Ce qui est particulièrement intéressant, c’est qu’au fur et à mesure que l’on assimile de nouvelles notions en musique (par exemple : "Le mode lydien sonne clair, aérien, apaisé…") on se met à les entendre à leur tour et à les incorporer dans cette "oreille interne". Ainsi, l’idéal vers lequel on cherche à se rapprocher évolue lui-même, se sophistique et se perfectionne avec le temps, en parallèle de notre jeu et de nos moyens d’expression.
En quelque sorte :
- Plus on s’écoute, plus on se rapproche de ce que nous dicte notre "oreille interne", plus on est expressif, mieux on joue,
- Pour peu que l’on soit curieux, mieux on joue, plus on progresse, plus on s’attaque à des projets ambitieux/techniques,
- Plus on s’attaque à des projets nouveaux/ambitieux/techniques, plus les notions que l’on assimile sont sophistiquées et variées,
- Plus on s’approprie de notions variées, plus notre oreille est encline à les entendre, plus notre vocabulaire musical s’enrichit,
- Lorsque l’on entend de nouvelles choses, on ajuste notre cap pour réussir à les jouer, et pour cela on s’écoute.
- Da capo accelerando.
Ce qu’il est surtout important de noter, c’est que ce que je viens de décrire est un travail purement individuel. Un prof peut éventuellement vous donner des exercices d’entrainement de l’oreille (reconnaître et savoir chanter une tierce majeure, reconnaître un accord complexe formé par juxtaposition de deux triades, reconnaître le moment où un improvisateur a opté pour une gamme phrygienne dans son solo…), il peut vous aider à identifier ce que vous entendez spontanément lorsque vous improvisez, mais il ne peut pas décider à votre place si ce que vous entendez vous plaît et si vous voulez l’incorporer ou non à votre vocabulaire.

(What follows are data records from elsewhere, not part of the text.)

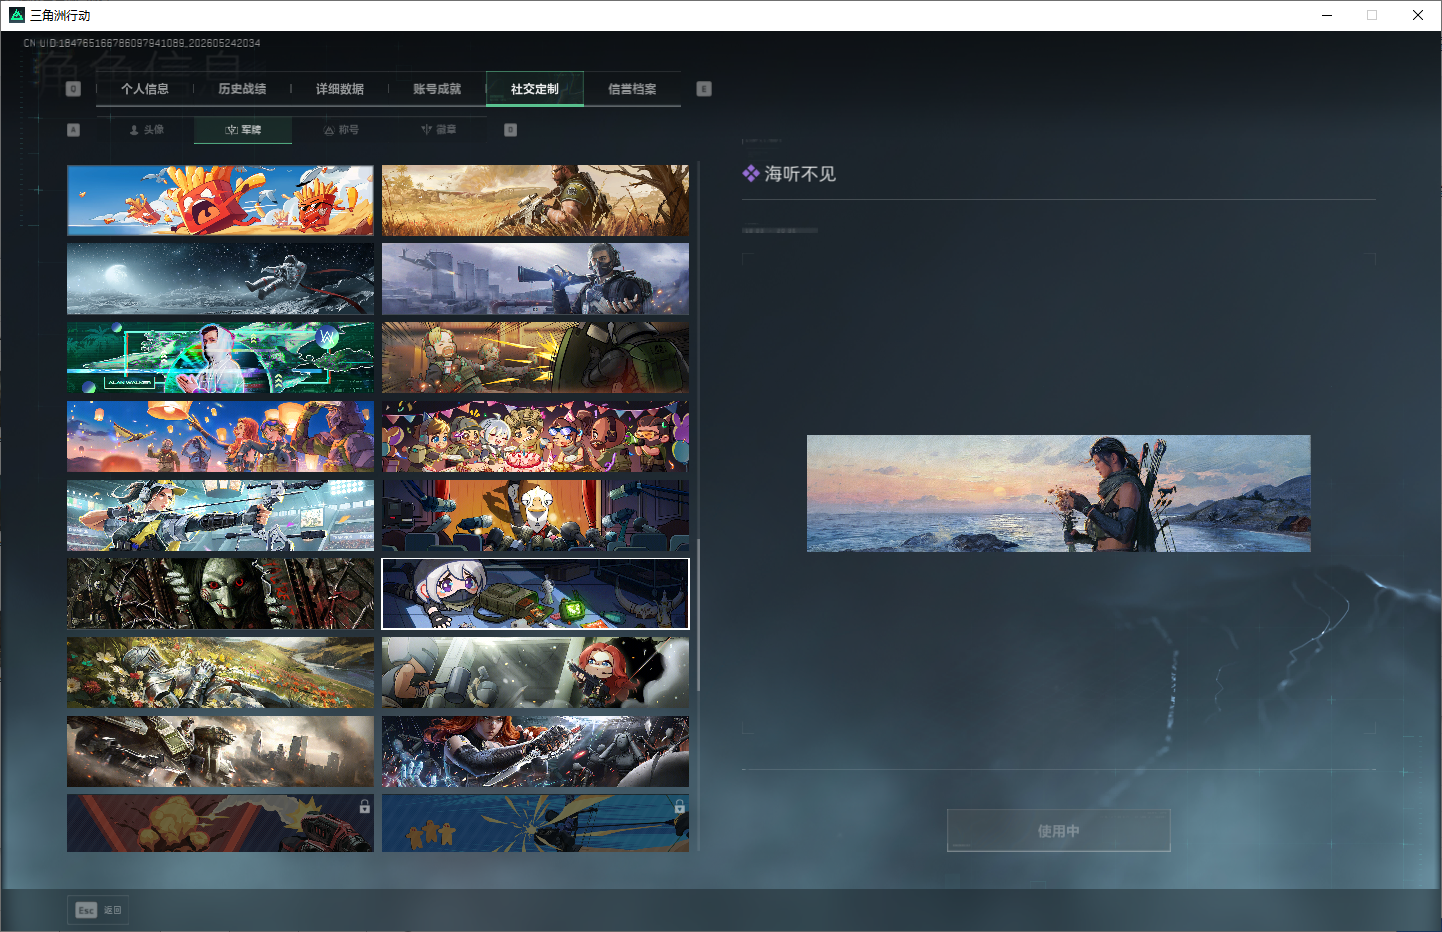Click the A key previous sub-tab icon
Image resolution: width=1442 pixels, height=932 pixels.
[73, 130]
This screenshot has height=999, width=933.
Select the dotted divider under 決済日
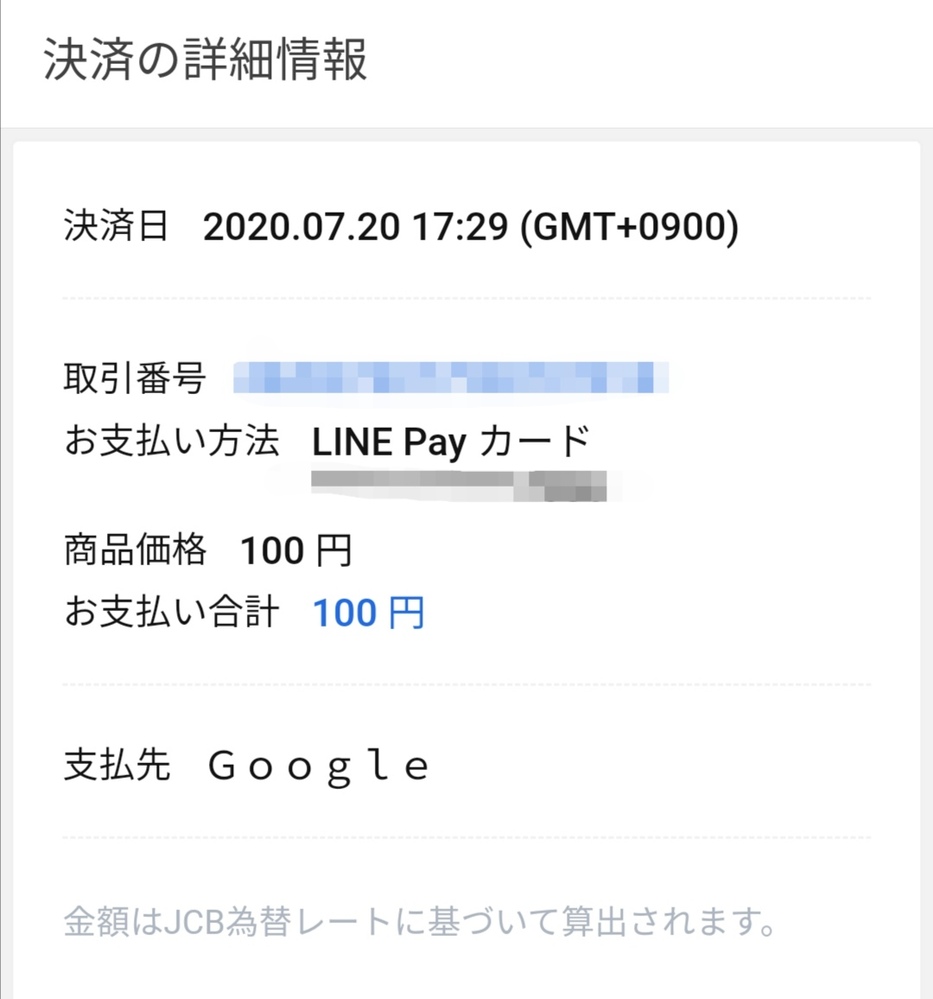click(466, 298)

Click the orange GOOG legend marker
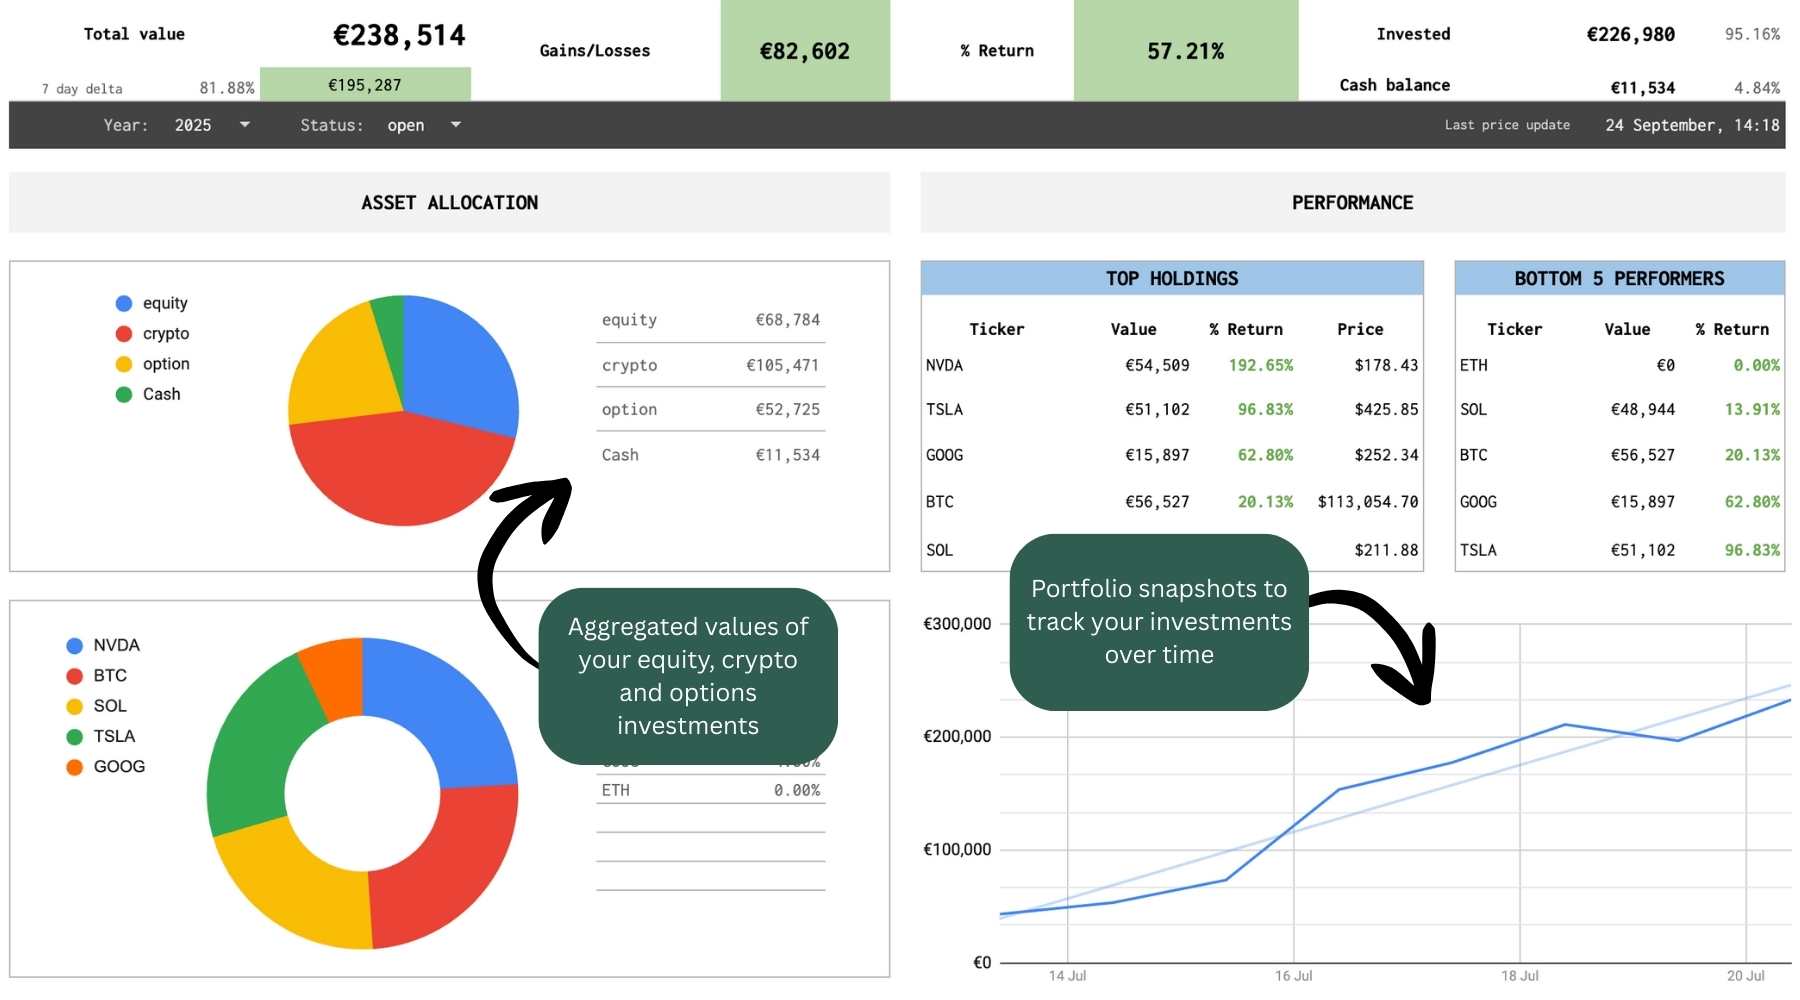(74, 767)
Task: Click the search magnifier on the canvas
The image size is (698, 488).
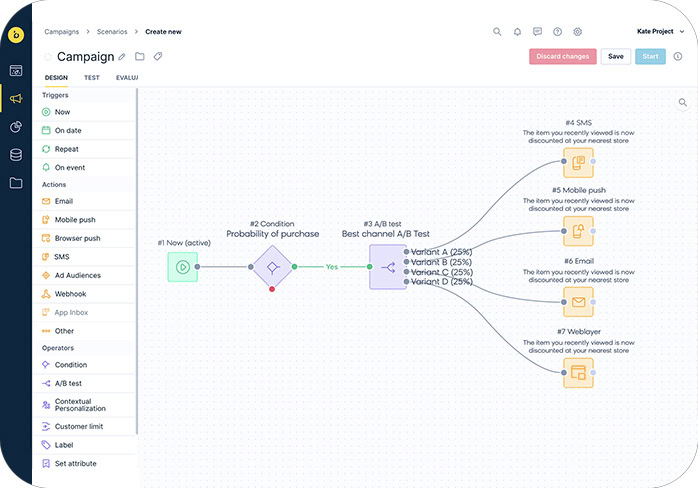Action: click(683, 102)
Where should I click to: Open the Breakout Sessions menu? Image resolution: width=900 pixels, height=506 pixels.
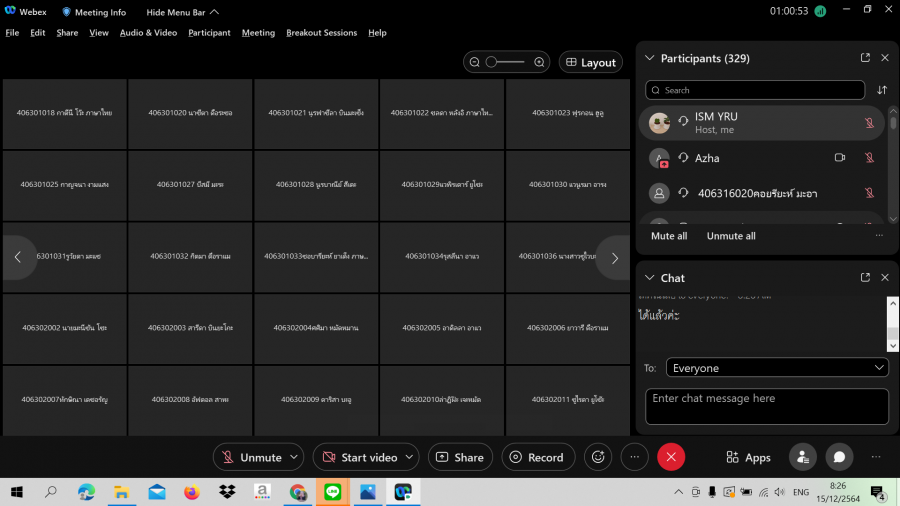321,33
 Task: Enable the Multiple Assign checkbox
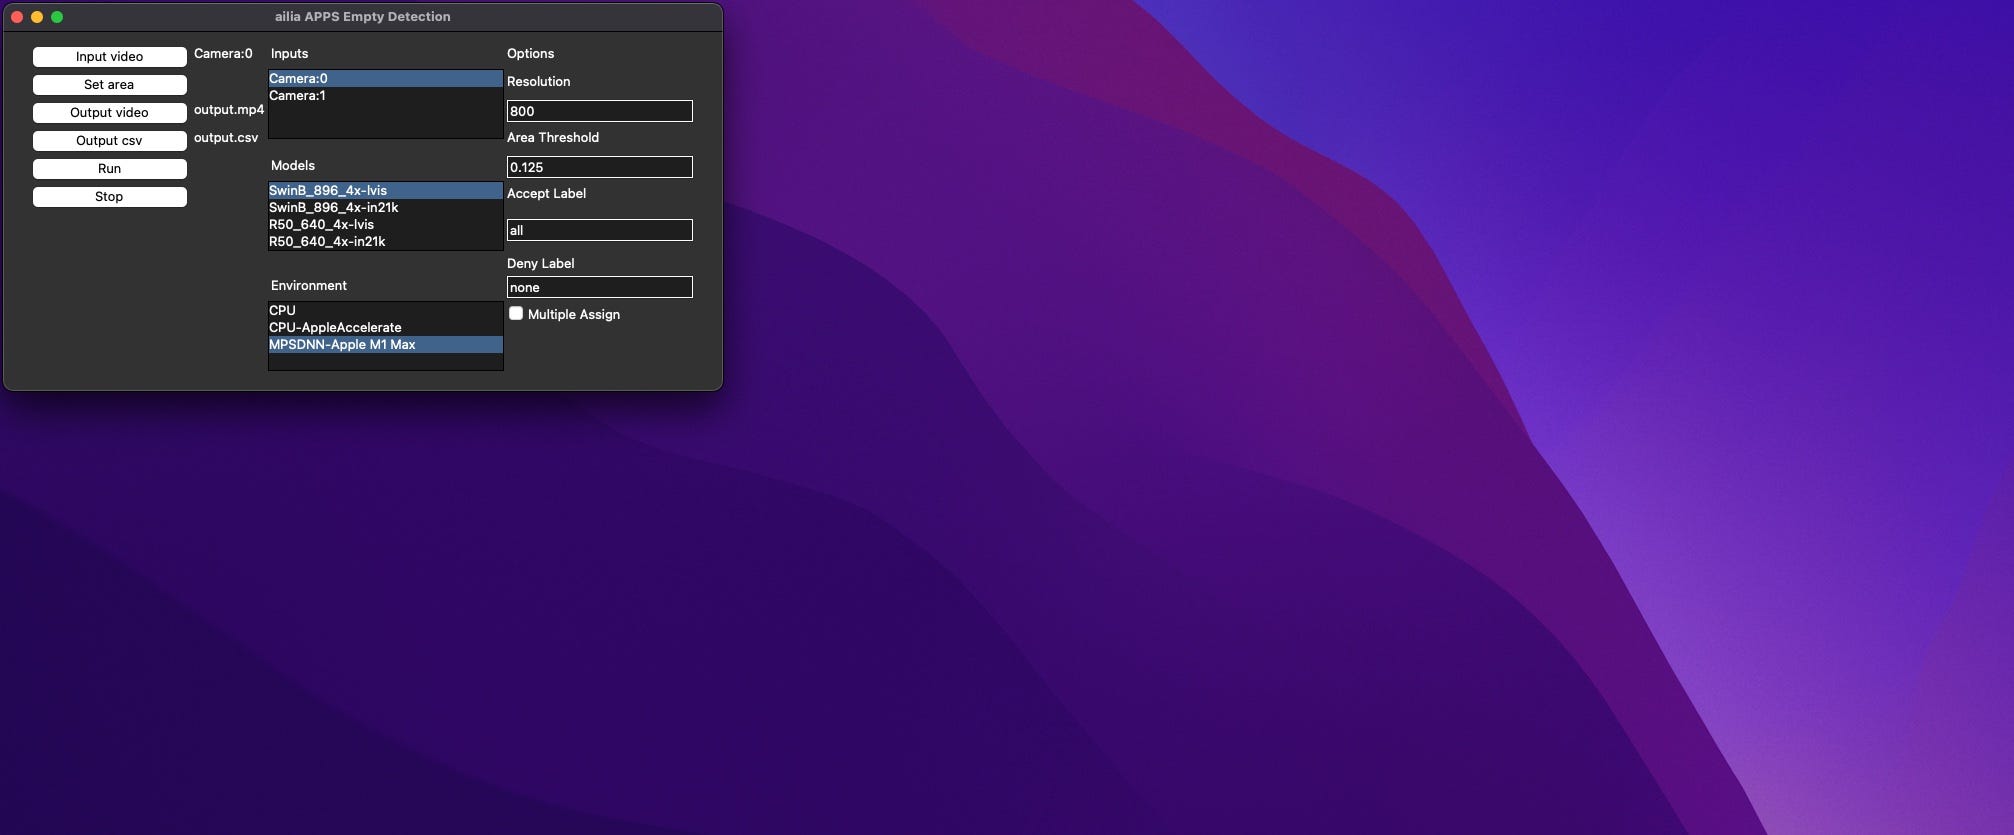516,313

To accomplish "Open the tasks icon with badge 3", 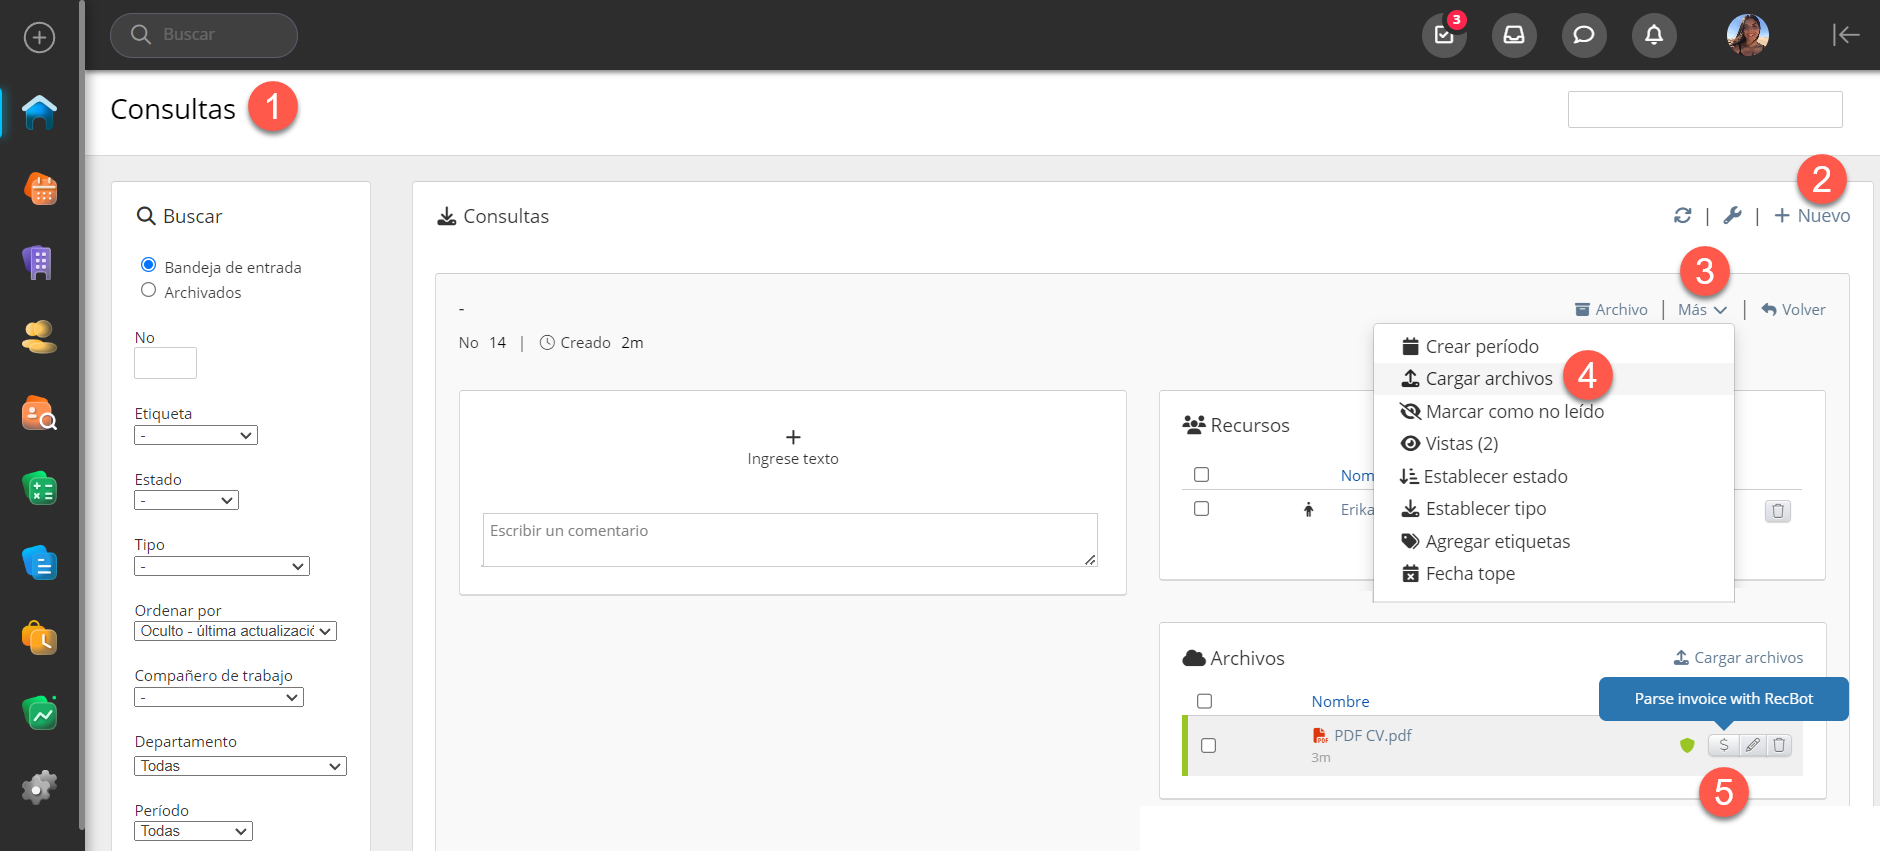I will coord(1443,36).
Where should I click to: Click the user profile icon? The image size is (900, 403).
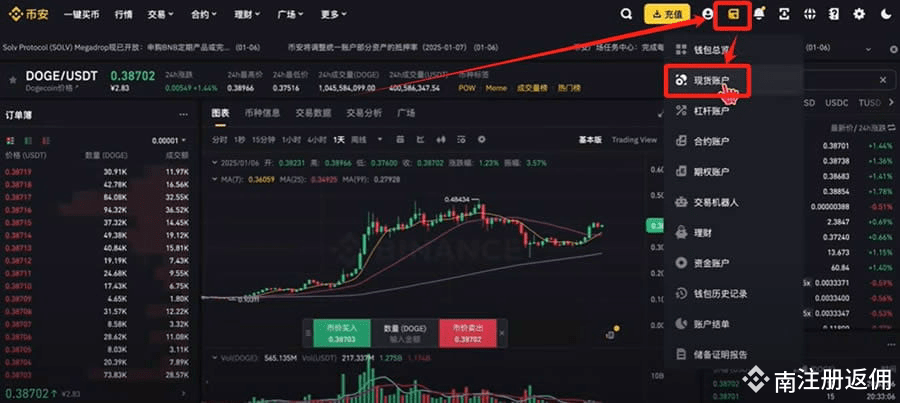point(707,14)
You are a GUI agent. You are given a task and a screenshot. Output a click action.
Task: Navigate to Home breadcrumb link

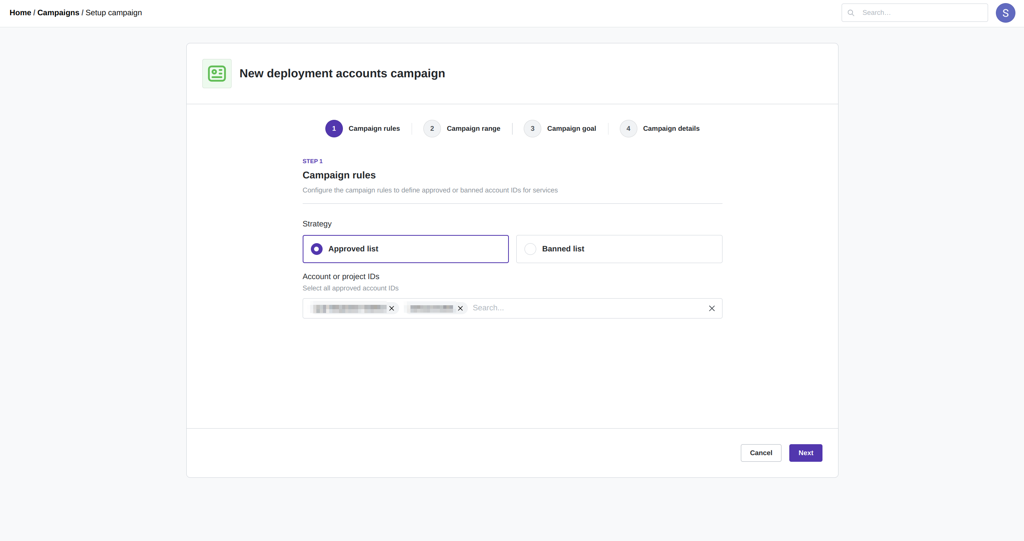(20, 13)
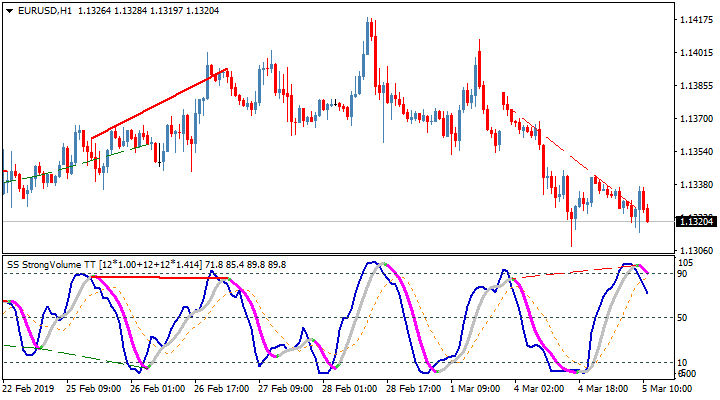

C’est là que réside toute la subtilité de l’enseignement de l’improvisation et le savoir-faire des profs de jazz, d’ailleurs : être suffisamment directif pour nous guider et instaurer un dialogue prof-élève, pour nous faire découvrir du vocabulaire nouveau et nous apprendre la grammaire qui vient avec, sans pour autant nous imposer ce que l’on devrait entendre ou non.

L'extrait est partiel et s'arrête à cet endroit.